§ **Trecho fornecido**
▶
Sob o enfoque idealista, costuma-se dizer que as palavras sinônimas são aquelas que expressam o mesmo conceito, a mesma intenção, a mesma idéia.

Enquanto a linguagem natural, trabalhando com a realidade, tem um caráter descritivo, a linguagem normativa, operando com imposições, possui um caráter prescritivo.

O autor aduz também, que o estudo do Direito, assim como qualquer tipo de pesquisa científica, pode ser realizado pela aplicação de sistemas. Em outras palavras, um sistema, em termos absolutos, seria uma descrição completa da realidade.

A questão que se coloca, em termos genéricos, a propósito do tema das lacunas, é saber se existem vazios no direito, quer por ausência de disposição normativa, quer pela contradição entre as existentes.

François Geny e Ehrlich, contestando a chamada plenitude lógica do ordenamento jurídico, sustentaram que o direito positivo tem lacunas materiais que somente podem ser preenchidas pela livre investigação científica e pela livre interpretação do direito.
◀
Entradas salvas
▶
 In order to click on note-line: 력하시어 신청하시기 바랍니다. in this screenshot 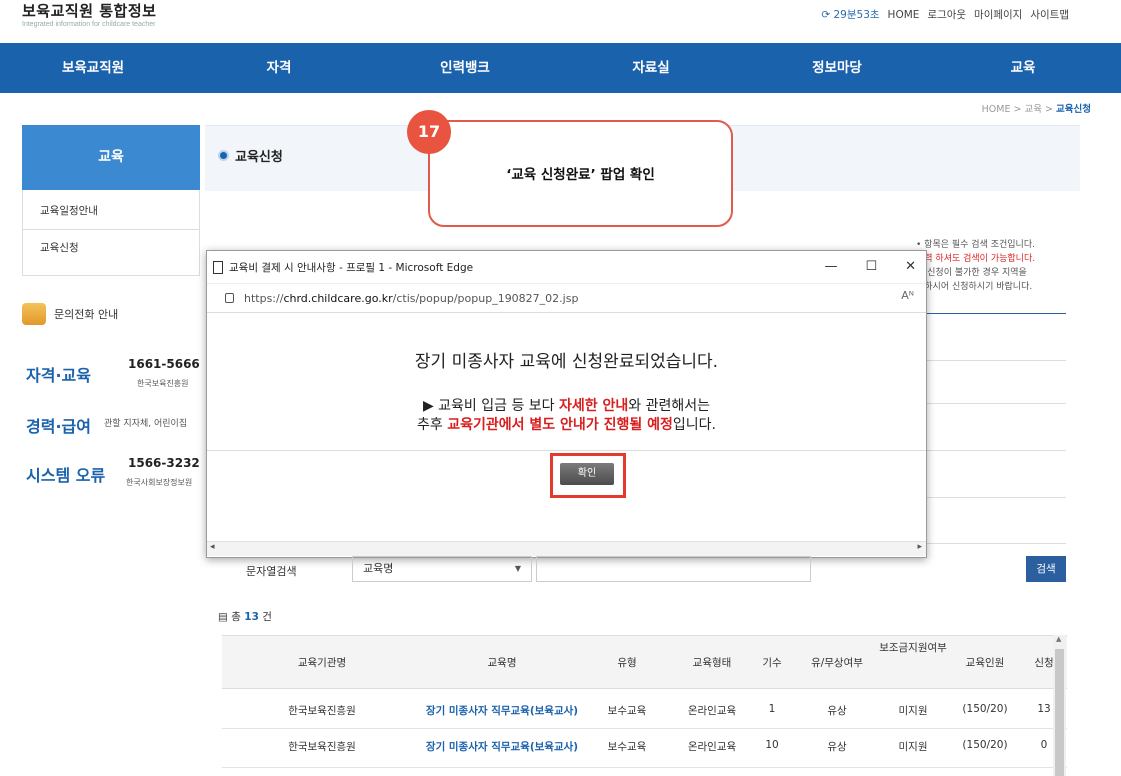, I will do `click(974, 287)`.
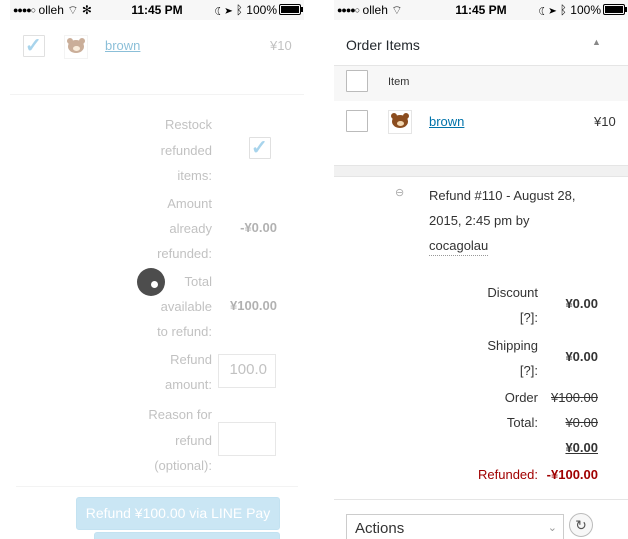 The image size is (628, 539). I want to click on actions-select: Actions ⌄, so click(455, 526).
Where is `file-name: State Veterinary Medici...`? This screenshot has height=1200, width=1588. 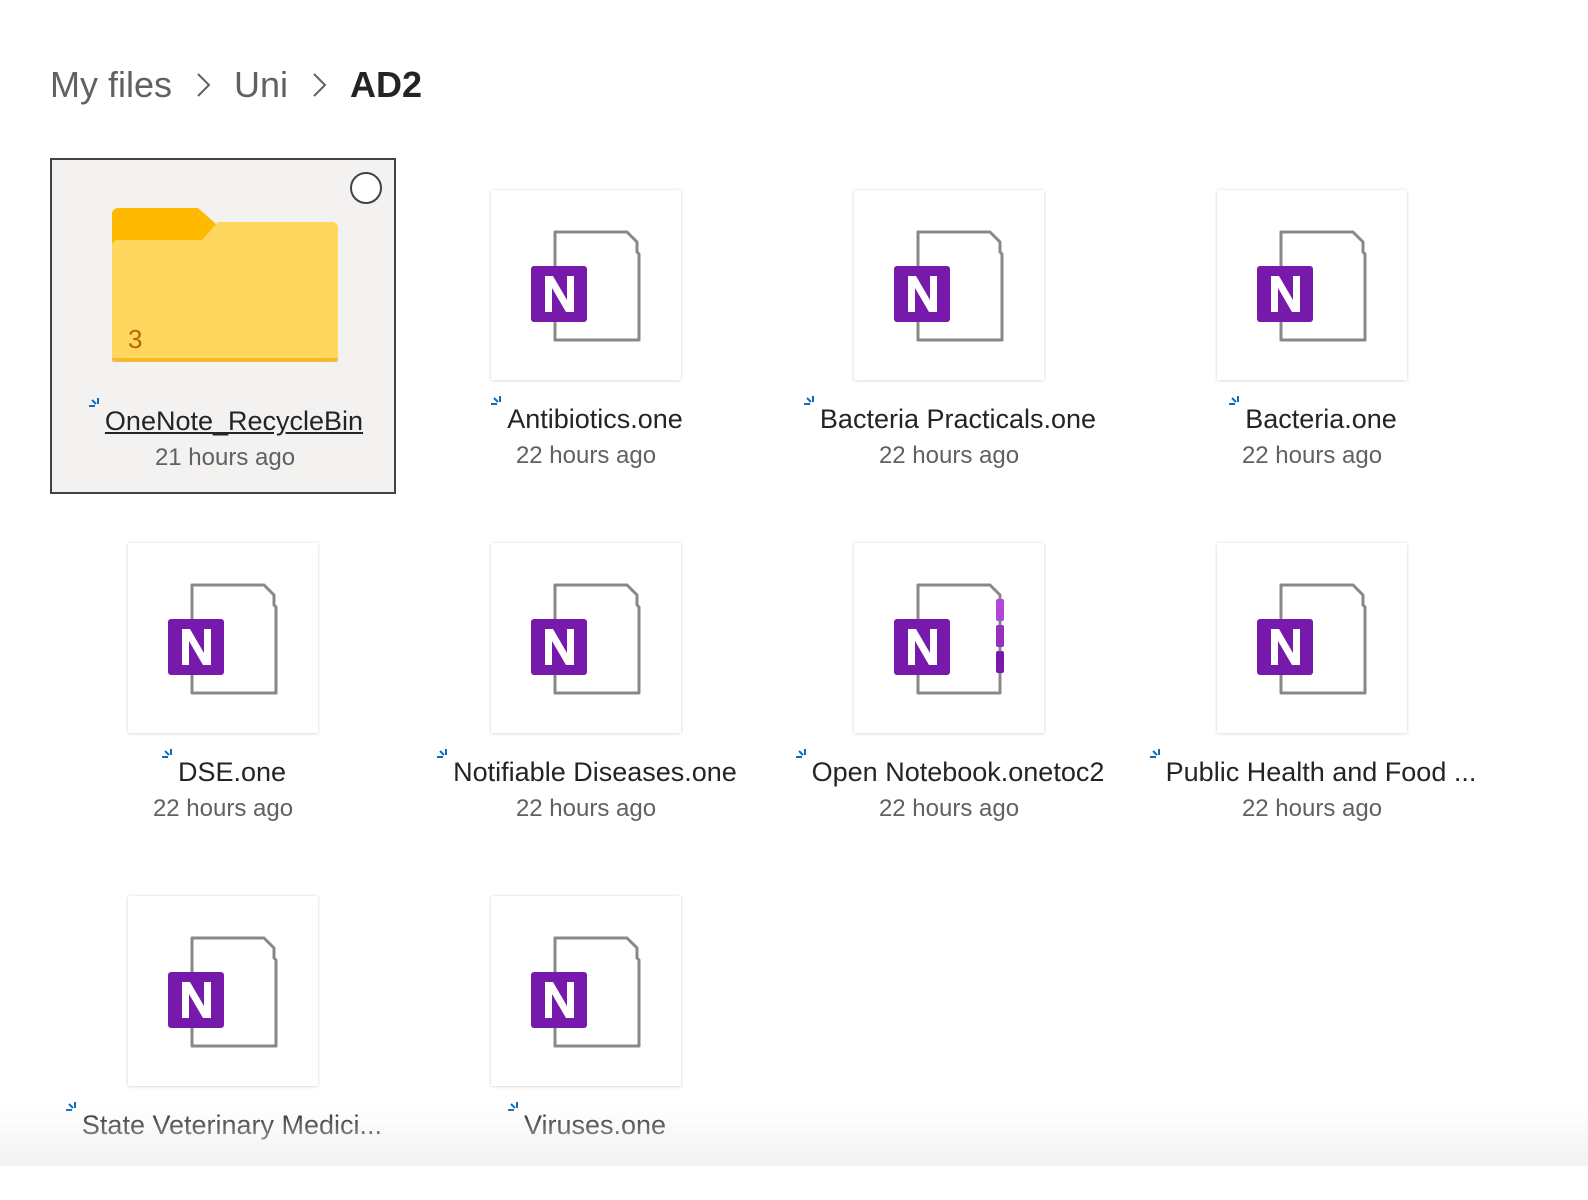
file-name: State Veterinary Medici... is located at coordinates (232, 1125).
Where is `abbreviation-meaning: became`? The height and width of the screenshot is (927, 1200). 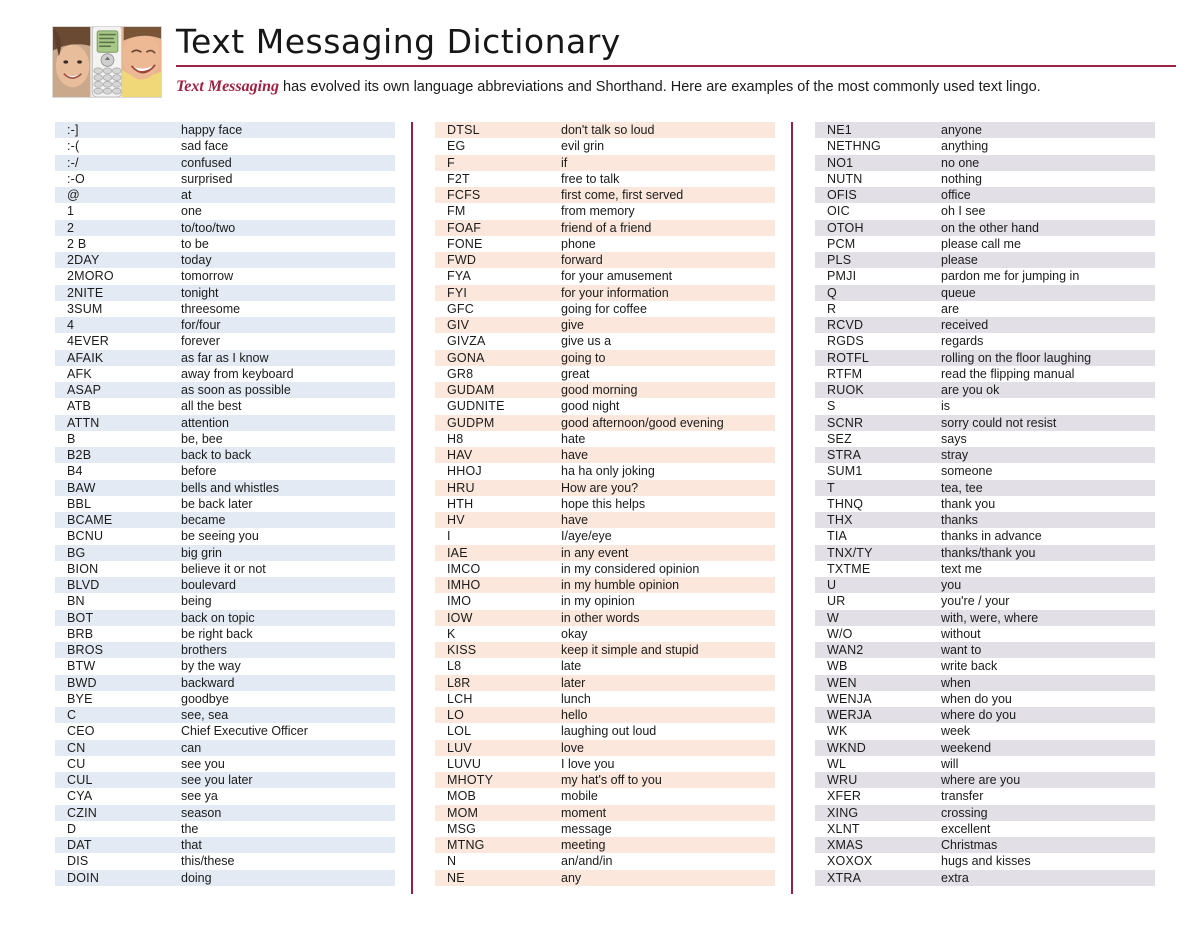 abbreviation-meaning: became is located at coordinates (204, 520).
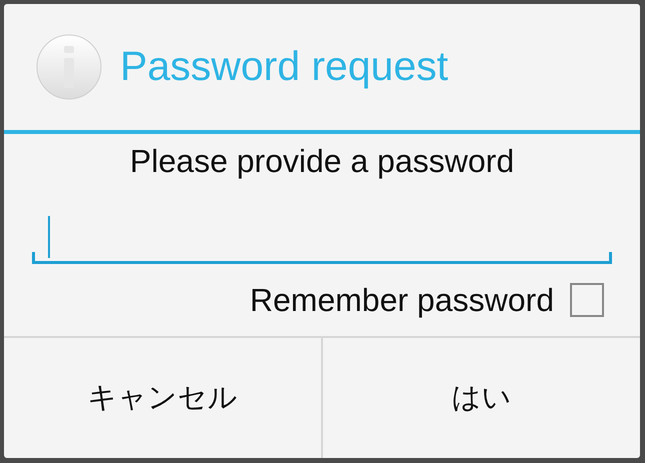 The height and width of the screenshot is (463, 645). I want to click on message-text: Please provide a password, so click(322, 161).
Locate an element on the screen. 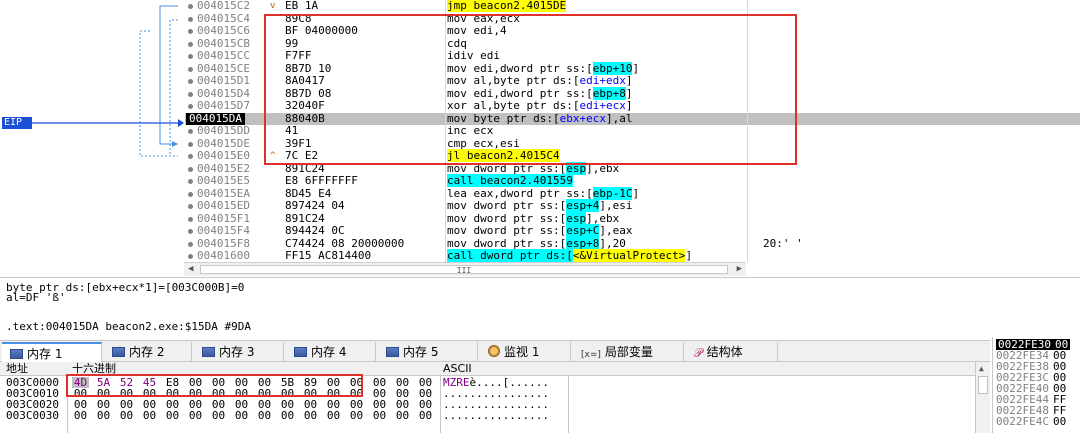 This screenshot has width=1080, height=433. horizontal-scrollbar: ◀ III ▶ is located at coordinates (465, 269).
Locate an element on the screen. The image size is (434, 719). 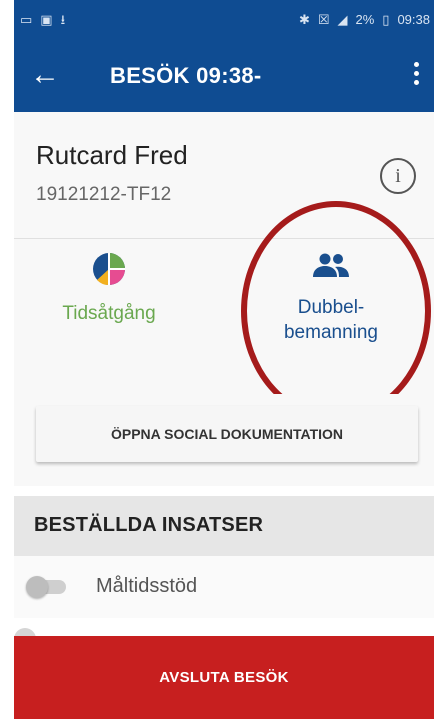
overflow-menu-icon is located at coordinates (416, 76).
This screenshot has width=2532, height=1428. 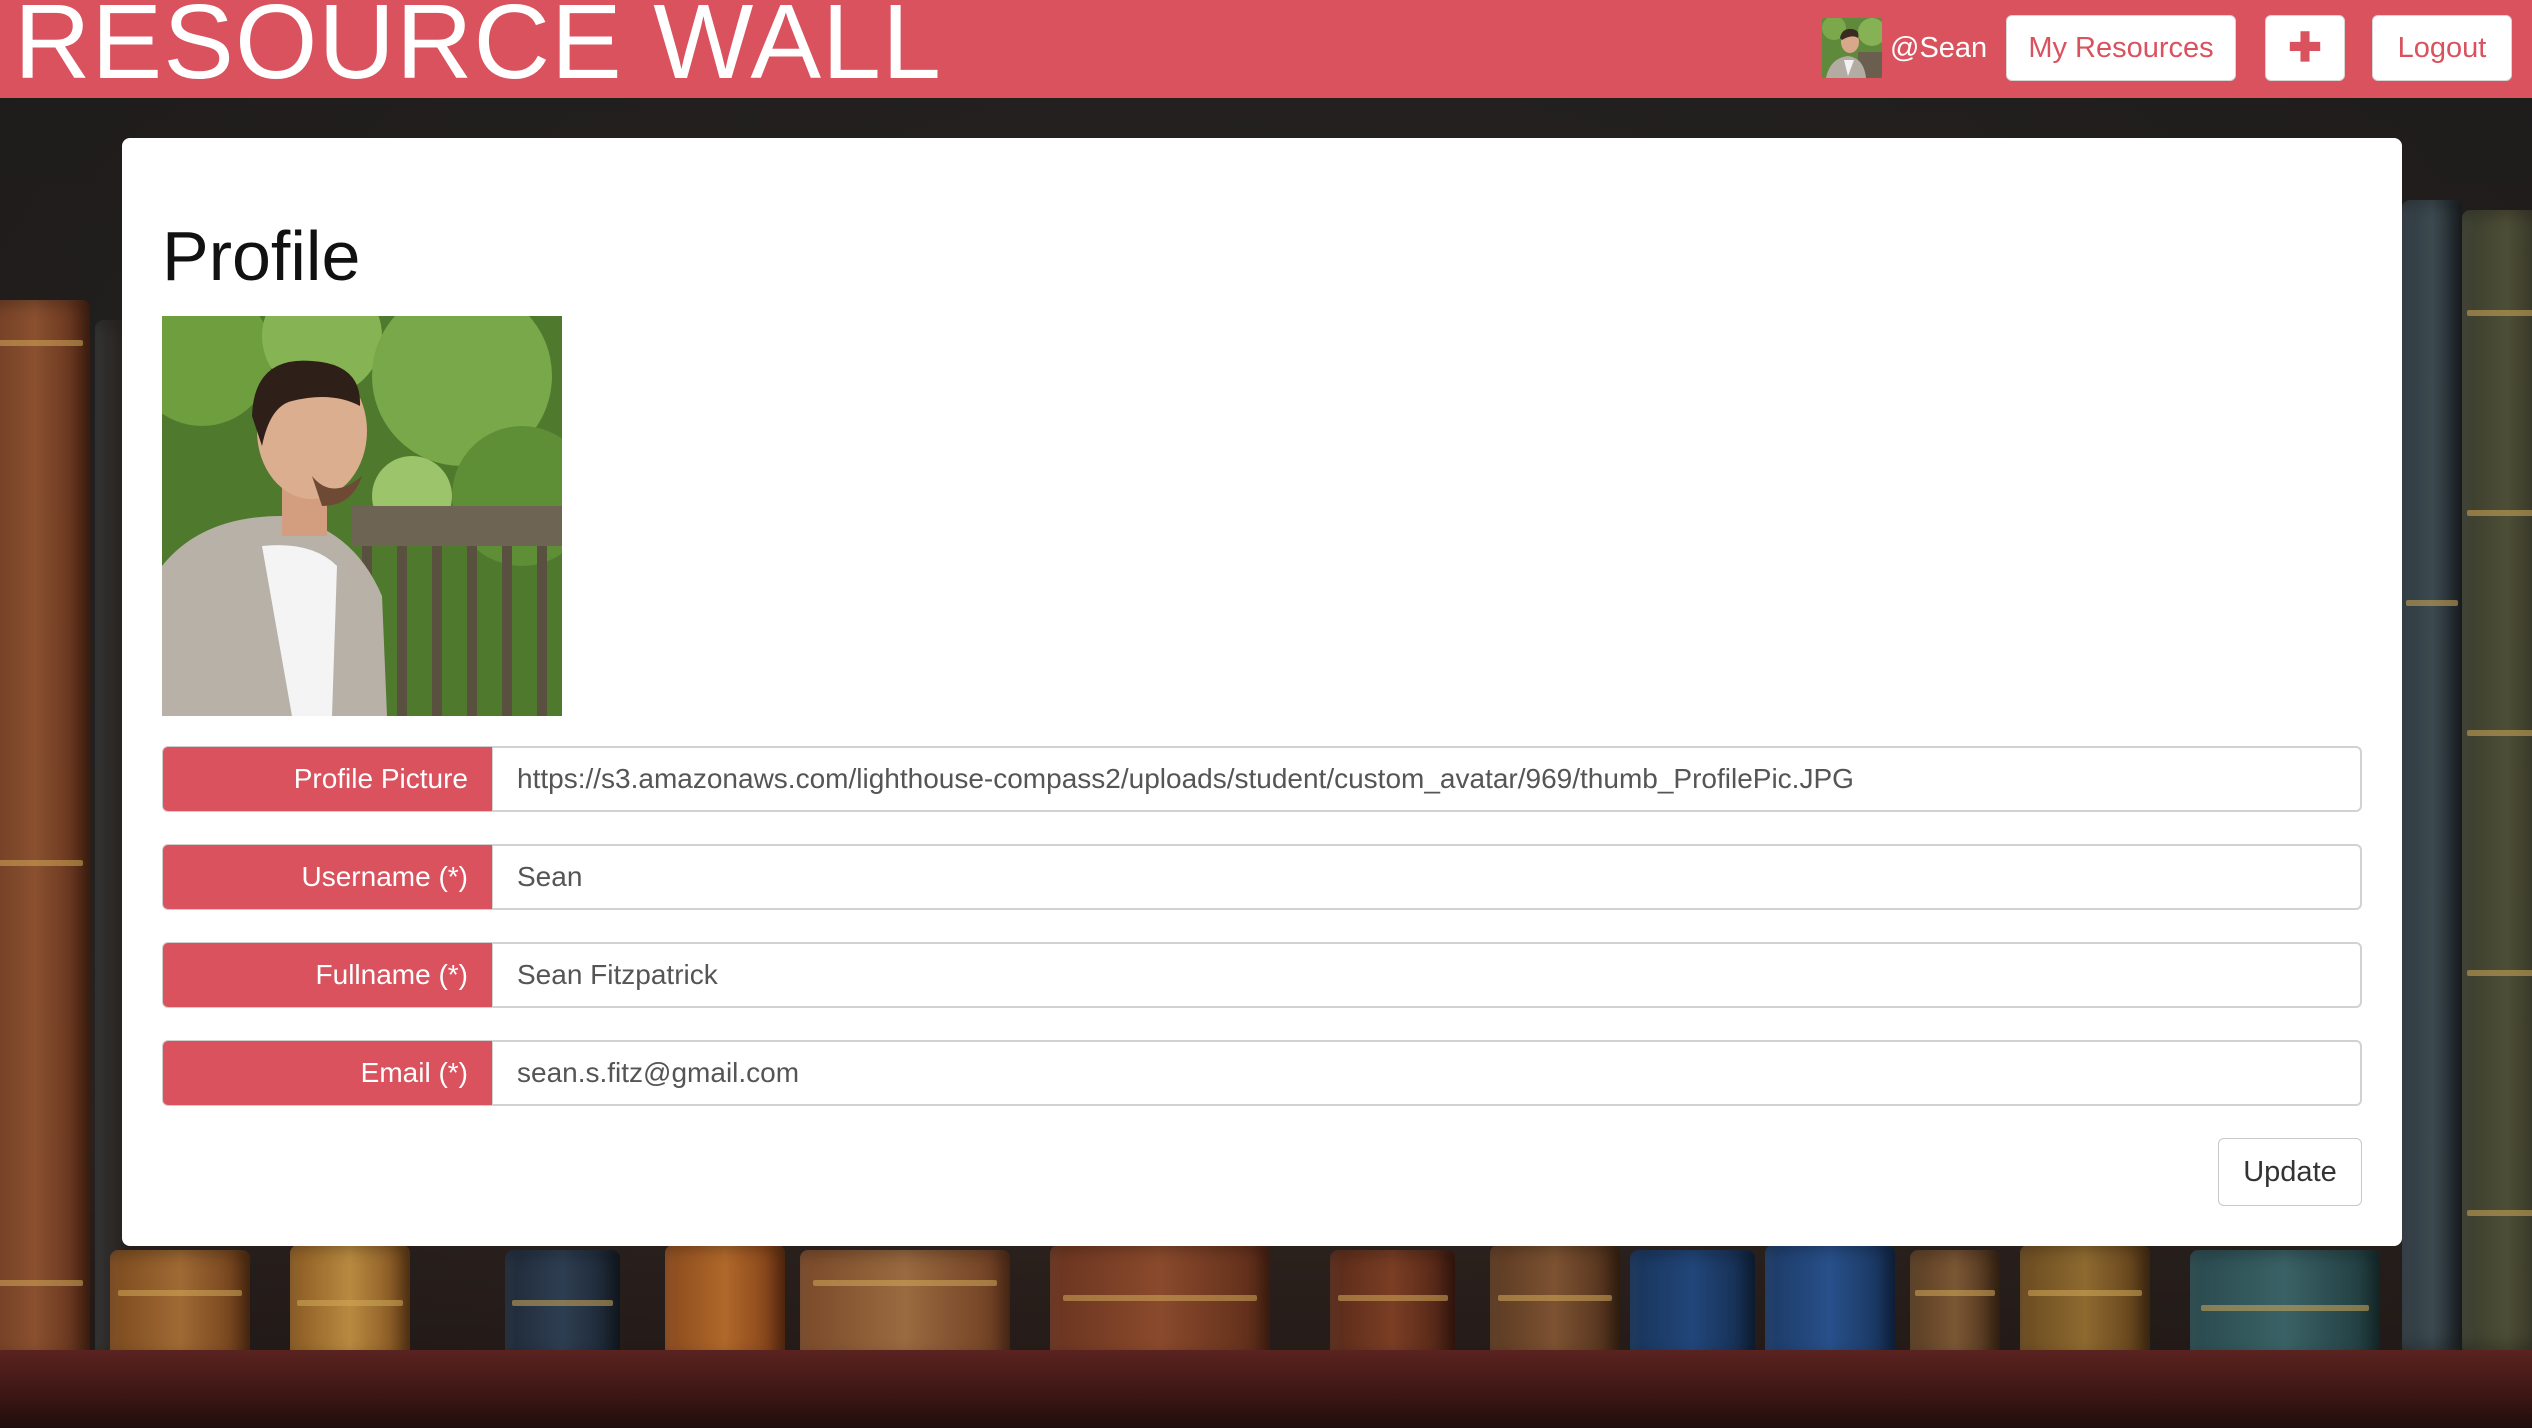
◀
§ **Problemas a resolver**
(a) Com base no trecho, responda:
(i) Que caráter possui a linguagem normativa?
(ii) Quem contestou a chamada plenitude lógica do ordenamento jurídico?
(iii) Por quais meios as lacunas materiais do direito positivo podem ser preenchidas?
(b) Redigite do trecho, sem qualquer alteração, a passagem que vai de "Enquanto a linguagem" até "um caráter prescritivo.".
As linhas não têm qualquer papel no que aqui se pede.

§ **Respostas por tarefa**
(a)
(i) Caráter prescritivo.
(ii) François Geny e Ehrlich.
(iii) Pela livre investigação científica e pela livre interpretação do direito.

(b)
Enquanto a linguagem natural, trabalhando com a realidade, tem um caráter descritivo, a linguagem normativa, operando com imposições, possui um caráter prescritivo.